[EXERCISE TEXT]
------------

Working in the Netherlands for non-Dutch students
As a non-Dutch student, you can work in the Netherlands alongside your studies. There are a number of rules that you have to take into accounts such as
- health insurance,
- a work permit,
- income tax, and
- social security contributions.
Check if you need a work permit:
If you need a work permit to work in the Netherlands depends on your citizenship.
No work permit required:
- Citizens of the EU,
- Iceland, and
Work permit required:
- Citizens of all other countries
Apply for a work permit by your employer:
Your (future) employer must apply for a work permit for you at the UWV (Employee Insurance Agency). He must then send your residence permit and proof that you are registered as a student. This takes around five weeks.
Restrictions when working with a work permit in the Netherlands:
Do you want to work alongside your studies, and do you need a work permit? Then you can select from one of the options below. Both are not allowed.

------------

[TASK BRIEF] Rewrite the passage on working in the Netherlands, starting at "No work permit" and ending at "around five weeks.", with "five weeks" changed to "six weeks".

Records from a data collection
------------

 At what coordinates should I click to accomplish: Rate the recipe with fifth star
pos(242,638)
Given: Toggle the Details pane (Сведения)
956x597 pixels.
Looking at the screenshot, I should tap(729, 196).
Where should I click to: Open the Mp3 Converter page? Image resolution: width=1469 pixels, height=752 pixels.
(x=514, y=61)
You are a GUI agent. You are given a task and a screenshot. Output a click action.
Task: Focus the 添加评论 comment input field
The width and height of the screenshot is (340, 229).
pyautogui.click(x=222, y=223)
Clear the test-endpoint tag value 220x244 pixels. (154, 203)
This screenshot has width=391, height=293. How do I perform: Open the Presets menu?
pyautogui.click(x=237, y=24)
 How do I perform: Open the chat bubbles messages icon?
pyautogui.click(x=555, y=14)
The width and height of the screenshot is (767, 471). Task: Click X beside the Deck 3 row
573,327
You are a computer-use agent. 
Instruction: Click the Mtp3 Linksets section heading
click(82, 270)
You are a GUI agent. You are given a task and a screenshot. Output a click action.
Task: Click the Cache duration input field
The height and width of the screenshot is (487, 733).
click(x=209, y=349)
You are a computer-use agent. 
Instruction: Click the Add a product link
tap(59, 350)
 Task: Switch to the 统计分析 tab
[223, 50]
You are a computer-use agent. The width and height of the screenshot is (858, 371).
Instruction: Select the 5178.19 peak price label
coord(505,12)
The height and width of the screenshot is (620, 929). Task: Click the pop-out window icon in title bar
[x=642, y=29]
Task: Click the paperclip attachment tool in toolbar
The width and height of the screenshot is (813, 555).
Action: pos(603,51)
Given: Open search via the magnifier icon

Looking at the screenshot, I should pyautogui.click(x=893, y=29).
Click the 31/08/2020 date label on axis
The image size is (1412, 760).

------------

[COMPLETED TASK]
No work permit required:
- Citizens of the EU,
- Iceland, and
Work permit required:
- Citizens of all other countries
Apply for a work permit by your employer:
Your (future) employer must apply for a work permit for you at the UWV (Employee Insurance Agency). He must then send your residence permit and proof that you are registered as a student. This takes around six weeks.